See-Say : Code base for Hint guided learning

Currently we have custom gridworld environment using the MiniGrid framework that trains a reinforcement learning agent using Proximal Policy Optimization (PPO) with Tianshou. The goal of the agent is to collect resources, craft a sword, and find a treasure in the environment.

Overview

The agent operates in a gridworld containing resources (Iron Ore, Silver Ore, Platinum Ore, Gold Ore, Trees), a crafting table, and a chest. The objective of the agent is to collect resources, craft a sword, and then open the chest to find the treasure. The environment is built using MiniGridEnv from MiniGrid, and the agent is trained using the PPO algorithm from Tianshou.

Environment Details

The environment is a 12x12 grid, with the agent starting at a random or specified position. It contains the following objects:

Iron Ore (red)
Silver Ore (grey)
Platinum Ore (purple)
Gold Ore (yellow)
Tree (green)
Chest (purple)
Crafting Table (blue)
Walls

The agent uses LiDAR to detect nearby objects in the environment, and it has an inventory to store collected resources.

Actions

The agent can perform the following actions:

move_forward: Move the agent forward by one step.
turn_left: Rotate the agent 90 degrees to the left.
turn_right: Rotate the agent 90 degrees to the right.
toggle: Interact with objects (collect resources or interact with boxes).
craft_sword: Craft a sword using resources in the inventory.
open_chest: Open the chest to win the game if the agent has crafted a sword.

Observation Space

The observation space consists of:

LiDAR: A grid with 8 beams, each detecting one of the 8 possible objects in the environment.
Inventory: The agent’s inventory containing resources it has collected.

The LiDAR data is flattened and concatenated with the inventory data to form the final observation space.

Reward Structure

Per-Step Penalty: -1 for each time step to encourage faster completion of the task.

⁂

§ Objective 1:
Decide whether each statement agrees with the See-Say text, and answer yes or no for each, quoting the deciding words of the text: (a) The environment is a 12x12 grid. (b) The LiDAR grid has 6 beams. (c) The agent is trained with the PPO algorithm from Tianshou.
The See-Say text and the records are unrelated and should be treated separately.

Text and item location records:
⁂

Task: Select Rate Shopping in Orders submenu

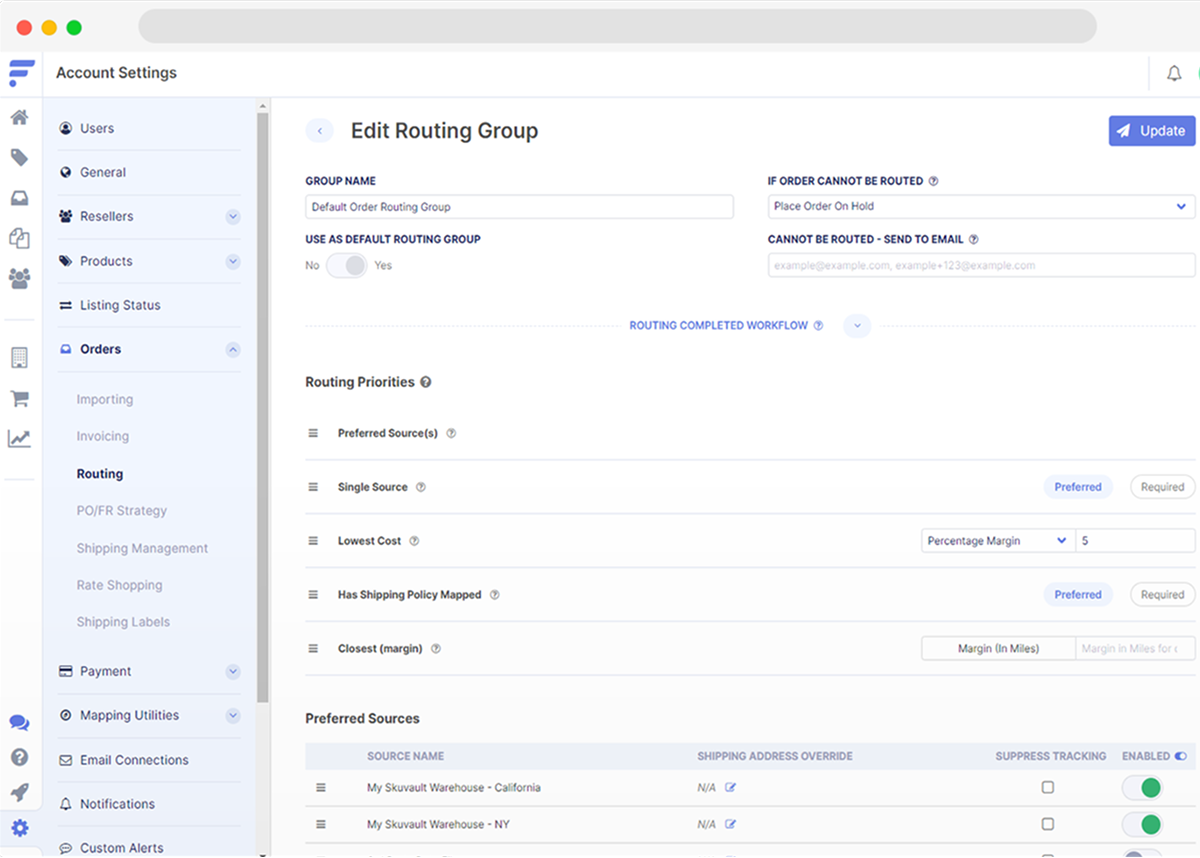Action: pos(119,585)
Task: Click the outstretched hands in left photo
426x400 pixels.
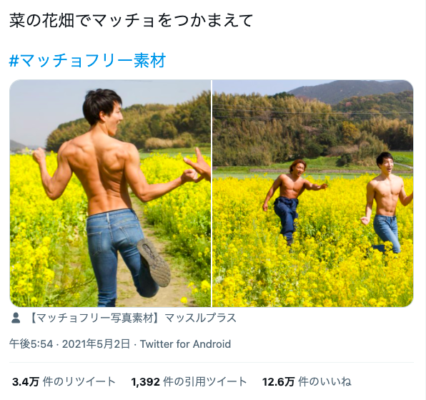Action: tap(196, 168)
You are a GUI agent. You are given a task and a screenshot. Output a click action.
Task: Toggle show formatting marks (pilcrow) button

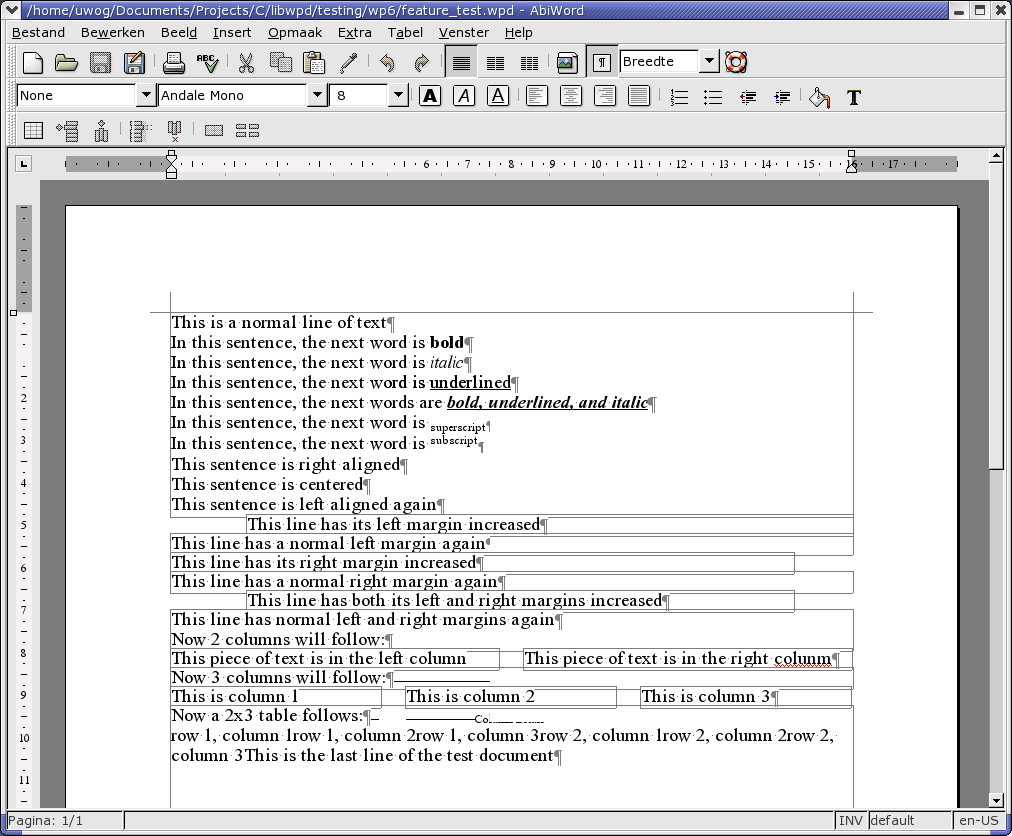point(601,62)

⁂

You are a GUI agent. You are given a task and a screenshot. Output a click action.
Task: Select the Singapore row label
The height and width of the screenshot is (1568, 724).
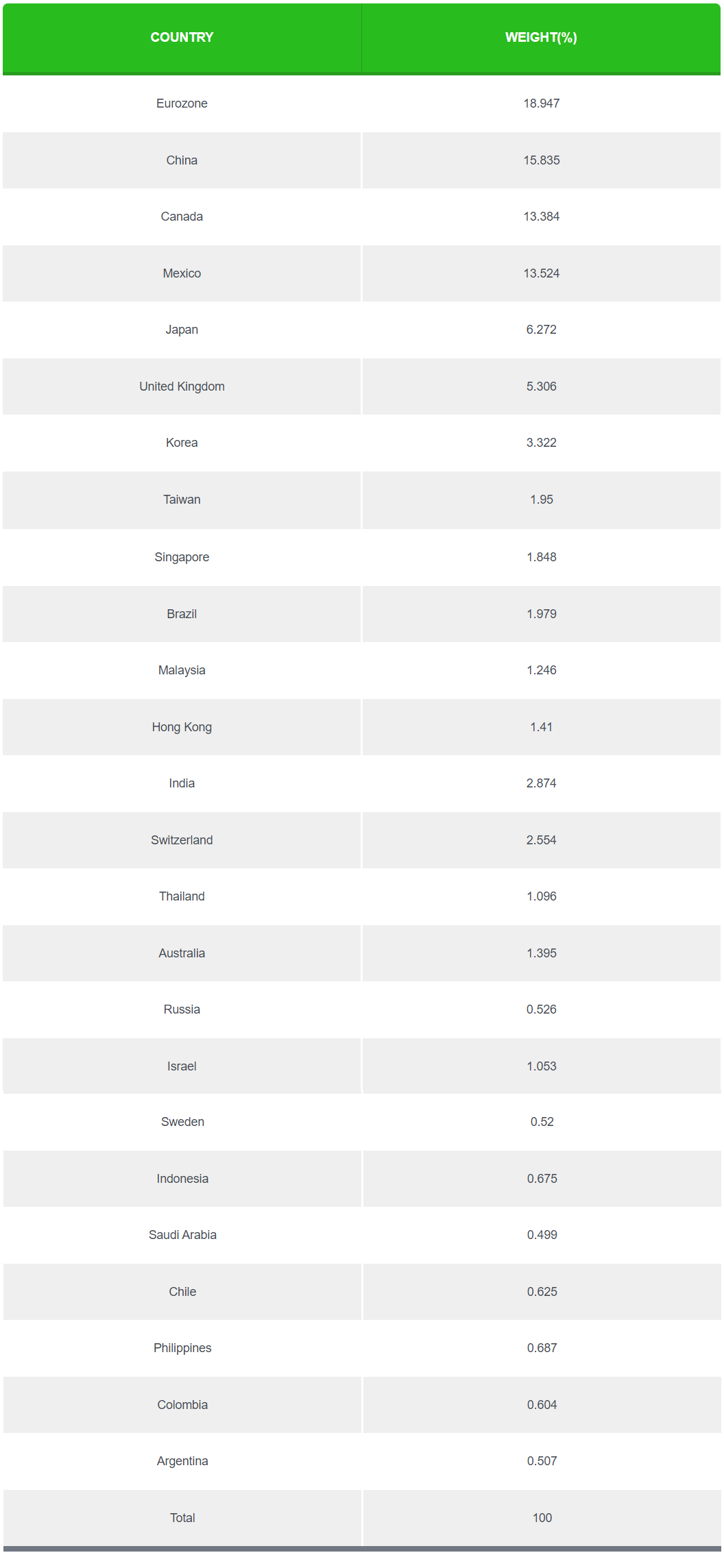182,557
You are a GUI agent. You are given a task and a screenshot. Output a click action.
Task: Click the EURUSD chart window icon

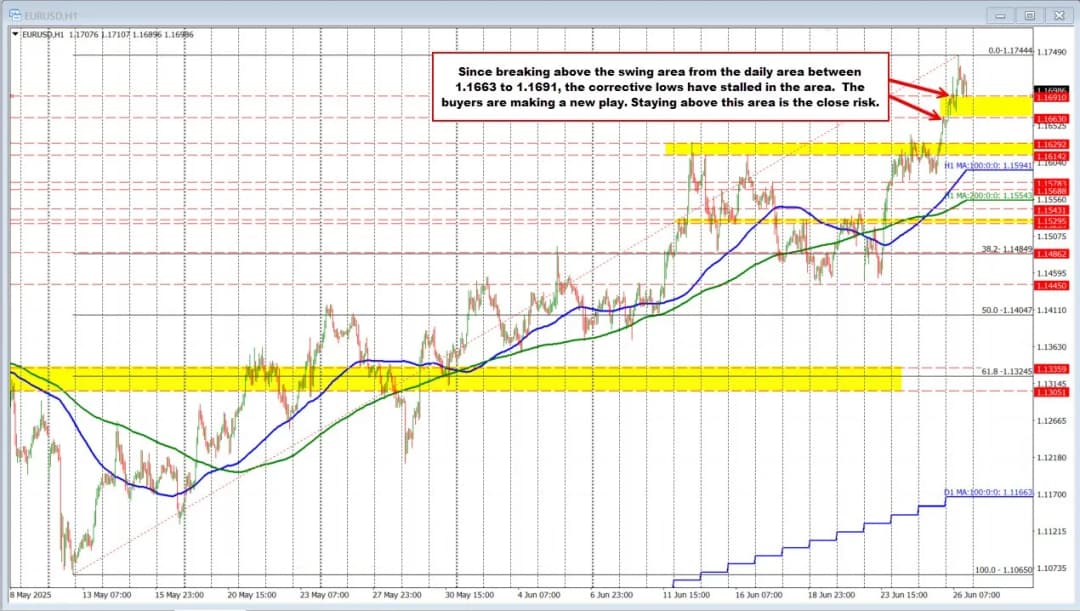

⁂

§ Objective 2:
Rewrite these lines of the records as a Markdown table with the columns Nr and Line, numbering each row and leaving out blank lines and pictures. Begin at the line that contains "Task: Select Rate Shopping in Orders submenu" and stop after the line that contains "point(601,62)".

§ Written response 1:
(a) Yes: "The environment is a 12x12 grid"
(b) No: "A grid with 8 beams"
(c) Yes: "the agent is trained using the PPO algorithm from Tianshou"

§ Written response 2:
| Nr | Line |
|---|---|
| 1 | Task: Select Rate Shopping in Orders submenu |
| 2 | Action: pos(119,585) |
| 3 | Task: Click the outstretched hands in left photo |
| 4 | 426x400 pixels. |
| 5 | Action: tap(196, 168) |
| 6 | You are a GUI agent. You are given a task and a screenshot. Output a click action. |
| 7 | Task: Toggle show formatting marks (pilcrow) button |
| 8 | point(601,62) |